The input ▸
******************************
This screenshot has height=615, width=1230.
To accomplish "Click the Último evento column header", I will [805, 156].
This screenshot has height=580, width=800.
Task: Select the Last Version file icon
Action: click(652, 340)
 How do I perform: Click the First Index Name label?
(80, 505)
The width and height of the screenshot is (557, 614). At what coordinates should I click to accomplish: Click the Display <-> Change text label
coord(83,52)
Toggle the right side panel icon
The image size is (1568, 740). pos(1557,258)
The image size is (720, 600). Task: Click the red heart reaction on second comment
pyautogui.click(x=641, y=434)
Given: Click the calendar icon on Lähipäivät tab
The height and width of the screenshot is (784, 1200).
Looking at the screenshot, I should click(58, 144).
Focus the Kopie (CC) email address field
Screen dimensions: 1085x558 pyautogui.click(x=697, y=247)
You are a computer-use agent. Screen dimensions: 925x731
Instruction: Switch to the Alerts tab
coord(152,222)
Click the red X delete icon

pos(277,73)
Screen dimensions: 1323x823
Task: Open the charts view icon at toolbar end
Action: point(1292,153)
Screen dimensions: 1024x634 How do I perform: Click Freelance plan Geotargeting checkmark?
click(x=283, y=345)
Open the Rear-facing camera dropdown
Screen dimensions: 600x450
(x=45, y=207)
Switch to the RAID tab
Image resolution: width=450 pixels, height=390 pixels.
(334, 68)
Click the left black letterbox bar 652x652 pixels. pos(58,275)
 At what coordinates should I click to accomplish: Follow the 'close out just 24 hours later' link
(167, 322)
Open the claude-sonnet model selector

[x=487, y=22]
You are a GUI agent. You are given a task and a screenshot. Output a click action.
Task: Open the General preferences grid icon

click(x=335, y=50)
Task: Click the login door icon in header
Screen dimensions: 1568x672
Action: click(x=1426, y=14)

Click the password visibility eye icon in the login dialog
******************************
Exercise brief ▸ Could you retype every line of the data exactly?

Response box ▸
This screenshot has height=615, width=1230.
To accomplish "Click the Último evento column header", I will [805, 156].
This screenshot has height=580, width=800.
Task: Select the Last Version file icon
Action: click(652, 340)
 How do I perform: Click the First Index Name label?
(80, 505)
The width and height of the screenshot is (557, 614). At what coordinates should I click to accomplish: Click the Display <-> Change text label
coord(83,52)
Toggle the right side panel icon
The image size is (1568, 740). pos(1557,258)
The image size is (720, 600). Task: Click the red heart reaction on second comment
pyautogui.click(x=641, y=434)
Given: Click the calendar icon on Lähipäivät tab
The height and width of the screenshot is (784, 1200).
Looking at the screenshot, I should click(58, 144).
Focus the Kopie (CC) email address field
Screen dimensions: 1085x558 pyautogui.click(x=697, y=247)
You are a computer-use agent. Screen dimensions: 925x731
Instruction: Switch to the Alerts tab
coord(152,222)
Click the red X delete icon

pos(277,73)
Screen dimensions: 1323x823
Task: Open the charts view icon at toolbar end
Action: point(1292,153)
Screen dimensions: 1024x634 How do I perform: Click Freelance plan Geotargeting checkmark?
click(x=283, y=345)
Open the Rear-facing camera dropdown
Screen dimensions: 600x450
(x=45, y=207)
Switch to the RAID tab
Image resolution: width=450 pixels, height=390 pixels.
(334, 68)
Click the left black letterbox bar 652x652 pixels. pos(58,275)
 At what coordinates should I click to accomplish: Follow the 'close out just 24 hours later' link
(167, 322)
Open the claude-sonnet model selector

[x=487, y=22]
You are a GUI agent. You are given a task and a screenshot. Output a click action.
Task: Open the General preferences grid icon

click(x=335, y=50)
Task: Click the login door icon in header
Screen dimensions: 1568x672
Action: click(x=1426, y=14)

Click the password visibility eye icon in the login dialog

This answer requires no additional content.